Despite its heft, I found this an exciting and surprisingly fast read (the type is fairly large, and there is a lot of leading between the lines, so you shouldn't be intimidated by the size). I found myself saddened that I had finished the book -- a rare experience in non-fiction reading. Many 'greatest generation'-ers, plus left-liberals and other partisans of Big Government, will not enjoy seeing their most sacred cow gored so effectively. But this excellent book is a valuable (and much needed) antidote to the waves of pro-FDR idolatry we've been subjected to for more than half a century, and an important reminder of the memories we've suppressed in our nostalgic remembrings of the 'Good War.'

Very, very highly recommended.

Rating: 4 stars
Summary: FDR at the Bar of History, yet again
Review: Thomas Fleming has written a book that is a compelling mix of invective and fact. It focuses on those aspects of Roosevelt that are certainly to fault. His tendency to manipulate those closest to him to his own ends have certainly been well chronicled elsewhere. But Fleming's pricipal aim is to challenge FDR's historical standing as a an architect of victory in World War II.

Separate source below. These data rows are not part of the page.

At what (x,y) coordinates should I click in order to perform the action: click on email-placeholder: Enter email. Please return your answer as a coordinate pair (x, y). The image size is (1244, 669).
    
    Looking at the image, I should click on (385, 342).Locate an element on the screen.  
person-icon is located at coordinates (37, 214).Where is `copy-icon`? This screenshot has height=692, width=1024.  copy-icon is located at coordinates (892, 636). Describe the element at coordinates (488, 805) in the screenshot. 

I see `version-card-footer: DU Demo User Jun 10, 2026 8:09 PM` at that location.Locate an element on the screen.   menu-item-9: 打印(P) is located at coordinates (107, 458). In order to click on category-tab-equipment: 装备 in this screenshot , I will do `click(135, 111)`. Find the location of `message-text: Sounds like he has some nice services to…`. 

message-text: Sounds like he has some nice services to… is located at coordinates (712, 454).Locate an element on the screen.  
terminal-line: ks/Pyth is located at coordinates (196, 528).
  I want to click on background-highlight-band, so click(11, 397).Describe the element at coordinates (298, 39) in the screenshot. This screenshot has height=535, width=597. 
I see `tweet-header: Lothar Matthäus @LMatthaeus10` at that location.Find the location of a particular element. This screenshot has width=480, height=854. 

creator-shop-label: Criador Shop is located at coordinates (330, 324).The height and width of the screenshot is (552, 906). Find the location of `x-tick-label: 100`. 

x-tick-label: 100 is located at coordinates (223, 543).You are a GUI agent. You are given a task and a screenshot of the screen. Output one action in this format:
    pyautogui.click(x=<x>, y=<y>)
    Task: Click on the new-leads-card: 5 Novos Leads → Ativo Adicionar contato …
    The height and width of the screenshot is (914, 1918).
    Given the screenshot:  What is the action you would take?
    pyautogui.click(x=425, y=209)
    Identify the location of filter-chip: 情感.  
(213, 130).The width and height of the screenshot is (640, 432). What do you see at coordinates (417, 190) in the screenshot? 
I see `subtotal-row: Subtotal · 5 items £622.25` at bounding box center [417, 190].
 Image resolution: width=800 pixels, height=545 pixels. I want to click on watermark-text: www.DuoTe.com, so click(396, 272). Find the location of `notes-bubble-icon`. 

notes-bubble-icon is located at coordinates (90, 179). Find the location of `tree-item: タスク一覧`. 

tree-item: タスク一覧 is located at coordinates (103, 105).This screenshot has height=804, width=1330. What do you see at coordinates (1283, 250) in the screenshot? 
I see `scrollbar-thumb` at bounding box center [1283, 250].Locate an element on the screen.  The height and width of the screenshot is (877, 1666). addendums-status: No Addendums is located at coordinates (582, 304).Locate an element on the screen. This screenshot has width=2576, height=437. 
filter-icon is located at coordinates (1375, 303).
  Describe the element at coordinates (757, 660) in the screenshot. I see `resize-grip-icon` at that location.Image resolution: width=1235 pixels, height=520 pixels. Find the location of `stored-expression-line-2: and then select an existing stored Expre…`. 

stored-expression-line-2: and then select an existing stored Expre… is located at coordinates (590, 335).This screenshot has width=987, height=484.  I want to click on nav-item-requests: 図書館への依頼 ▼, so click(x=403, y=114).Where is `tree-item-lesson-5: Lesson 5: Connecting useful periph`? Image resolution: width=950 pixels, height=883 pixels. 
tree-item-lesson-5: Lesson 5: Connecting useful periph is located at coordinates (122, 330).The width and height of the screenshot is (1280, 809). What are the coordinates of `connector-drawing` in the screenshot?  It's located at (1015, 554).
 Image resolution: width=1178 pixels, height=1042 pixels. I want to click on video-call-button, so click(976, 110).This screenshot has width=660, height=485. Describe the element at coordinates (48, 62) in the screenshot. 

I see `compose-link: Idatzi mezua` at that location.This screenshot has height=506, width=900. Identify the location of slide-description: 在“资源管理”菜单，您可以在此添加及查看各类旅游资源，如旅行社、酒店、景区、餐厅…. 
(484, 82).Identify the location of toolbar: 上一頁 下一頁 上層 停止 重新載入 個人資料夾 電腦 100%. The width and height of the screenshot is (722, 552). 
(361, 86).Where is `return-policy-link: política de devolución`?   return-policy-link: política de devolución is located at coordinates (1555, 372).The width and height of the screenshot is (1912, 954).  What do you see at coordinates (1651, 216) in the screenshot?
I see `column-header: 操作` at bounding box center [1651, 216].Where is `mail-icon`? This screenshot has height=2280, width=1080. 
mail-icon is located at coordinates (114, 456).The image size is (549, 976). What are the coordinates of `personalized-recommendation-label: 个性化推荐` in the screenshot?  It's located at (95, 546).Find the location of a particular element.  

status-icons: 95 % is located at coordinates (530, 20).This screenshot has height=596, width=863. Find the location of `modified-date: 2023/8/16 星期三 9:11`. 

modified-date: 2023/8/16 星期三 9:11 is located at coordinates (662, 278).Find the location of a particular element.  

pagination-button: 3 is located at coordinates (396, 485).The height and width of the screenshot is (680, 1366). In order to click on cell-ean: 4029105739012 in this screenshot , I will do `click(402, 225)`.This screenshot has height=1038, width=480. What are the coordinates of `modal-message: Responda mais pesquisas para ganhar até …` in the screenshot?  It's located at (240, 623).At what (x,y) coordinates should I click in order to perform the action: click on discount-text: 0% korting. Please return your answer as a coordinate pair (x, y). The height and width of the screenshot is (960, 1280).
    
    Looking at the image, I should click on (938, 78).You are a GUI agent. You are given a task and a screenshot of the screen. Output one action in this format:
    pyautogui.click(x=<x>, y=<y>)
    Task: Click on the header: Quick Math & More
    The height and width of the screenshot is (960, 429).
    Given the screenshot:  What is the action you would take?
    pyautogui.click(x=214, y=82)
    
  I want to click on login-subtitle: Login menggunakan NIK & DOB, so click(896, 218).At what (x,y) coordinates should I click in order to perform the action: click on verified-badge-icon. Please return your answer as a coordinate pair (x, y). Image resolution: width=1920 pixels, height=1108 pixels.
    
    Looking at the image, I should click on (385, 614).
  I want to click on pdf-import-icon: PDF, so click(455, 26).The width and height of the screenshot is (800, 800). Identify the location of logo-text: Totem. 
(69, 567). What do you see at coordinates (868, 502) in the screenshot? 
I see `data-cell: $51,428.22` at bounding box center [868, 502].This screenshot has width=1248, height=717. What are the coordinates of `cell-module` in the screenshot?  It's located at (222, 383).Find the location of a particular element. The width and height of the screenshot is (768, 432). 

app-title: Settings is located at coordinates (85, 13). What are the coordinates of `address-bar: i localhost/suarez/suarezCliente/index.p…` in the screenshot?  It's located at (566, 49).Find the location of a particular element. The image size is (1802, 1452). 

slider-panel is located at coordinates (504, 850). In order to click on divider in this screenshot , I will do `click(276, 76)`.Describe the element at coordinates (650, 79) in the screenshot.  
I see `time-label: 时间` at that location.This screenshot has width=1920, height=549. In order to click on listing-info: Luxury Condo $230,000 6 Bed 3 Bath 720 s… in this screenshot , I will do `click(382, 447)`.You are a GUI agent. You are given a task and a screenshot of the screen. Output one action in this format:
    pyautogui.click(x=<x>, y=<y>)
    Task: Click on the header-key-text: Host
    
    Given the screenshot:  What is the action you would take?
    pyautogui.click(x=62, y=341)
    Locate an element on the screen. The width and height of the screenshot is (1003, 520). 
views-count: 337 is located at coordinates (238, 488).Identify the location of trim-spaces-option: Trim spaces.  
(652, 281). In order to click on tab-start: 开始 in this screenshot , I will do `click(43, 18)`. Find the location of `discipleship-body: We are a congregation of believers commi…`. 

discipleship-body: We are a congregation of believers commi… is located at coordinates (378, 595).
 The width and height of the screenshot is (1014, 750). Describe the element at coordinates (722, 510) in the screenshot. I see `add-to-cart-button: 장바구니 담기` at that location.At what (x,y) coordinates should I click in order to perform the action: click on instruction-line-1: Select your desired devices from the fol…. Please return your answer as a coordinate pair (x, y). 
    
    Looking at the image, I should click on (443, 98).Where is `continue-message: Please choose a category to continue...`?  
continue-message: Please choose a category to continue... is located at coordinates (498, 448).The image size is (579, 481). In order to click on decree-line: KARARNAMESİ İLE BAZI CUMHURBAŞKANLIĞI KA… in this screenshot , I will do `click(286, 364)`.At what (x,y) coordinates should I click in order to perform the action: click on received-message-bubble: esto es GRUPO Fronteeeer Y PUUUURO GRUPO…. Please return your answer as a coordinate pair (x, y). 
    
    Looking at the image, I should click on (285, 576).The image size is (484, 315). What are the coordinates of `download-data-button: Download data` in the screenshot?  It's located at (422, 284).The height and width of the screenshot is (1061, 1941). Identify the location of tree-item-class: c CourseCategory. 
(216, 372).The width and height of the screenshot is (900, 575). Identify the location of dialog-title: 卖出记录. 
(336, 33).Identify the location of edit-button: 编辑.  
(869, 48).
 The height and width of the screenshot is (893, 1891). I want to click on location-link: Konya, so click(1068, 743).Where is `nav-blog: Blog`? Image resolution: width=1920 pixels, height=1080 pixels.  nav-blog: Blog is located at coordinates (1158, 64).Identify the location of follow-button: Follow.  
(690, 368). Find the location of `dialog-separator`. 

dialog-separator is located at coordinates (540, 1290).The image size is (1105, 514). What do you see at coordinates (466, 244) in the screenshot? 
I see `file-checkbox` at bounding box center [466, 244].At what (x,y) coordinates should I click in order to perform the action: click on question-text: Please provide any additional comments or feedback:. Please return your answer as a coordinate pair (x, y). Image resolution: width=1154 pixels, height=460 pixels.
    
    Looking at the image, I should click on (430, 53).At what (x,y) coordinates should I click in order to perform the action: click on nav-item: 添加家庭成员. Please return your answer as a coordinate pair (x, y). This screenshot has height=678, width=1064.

He begins by building a case for FDR sneaking America into a war with Germany. First part of this strtegem was the leaking of war plans of the United States Government to the Press. Hitler had it in his mind that the U.S. might come after him. Hitler doesn't want a war but the nasty FDR just won't realize. Next we give naval assistance and ship aid to Britain on mercant ships. When merchant ships get sunk, FDR tries to use these incidents to further American entry into the war on the side of the British. But this doesn't worked as FDR had hoped, so he turns to provoking Germany's Axis partner, Japan. So by boycotting shipments of oil to Japan and dispatching the American Fleet to Pearl Harbor, FDR provokes the under-rated Japanese to attack at Pearl Harbor. Fleming does not say that FDR expected the attack on December 7, 1941. But he does say that FDR sent the fleet to Hawaii, defenceless from Japanese cunning protected by American racism about capabilities of the Japanese that he has provoked. The strategic precariousness of the United States after the attack and into 1942 and beyond, flows from the racism towards the Japanese from the attack.
But there is a particular flaw in Flemming in regards to the attack on Pearl Harbor, Roosevelt did not mandate any limitation on security of the Fleet at Pearl harbor. FDR may deserve some of the blame, but not all or most of it for the disaster on December 7.
This gives you an idea of the whole book. Some points such as racism creating problems for the Americans in the Pacific, are pretty hard to refute. But the suggestion that the attack at Pearl harbor was avoidable doesn't really address the whole matter. Fleming does make a convincing case that war for the United States didn't have to begin on December 7, 1941. But he makes no case for war being avoidable altogether had FDR stayed his hand.
President Clinton should read this book, because its probably a good indicator of the kind of treatment he may be getting 50 years from now.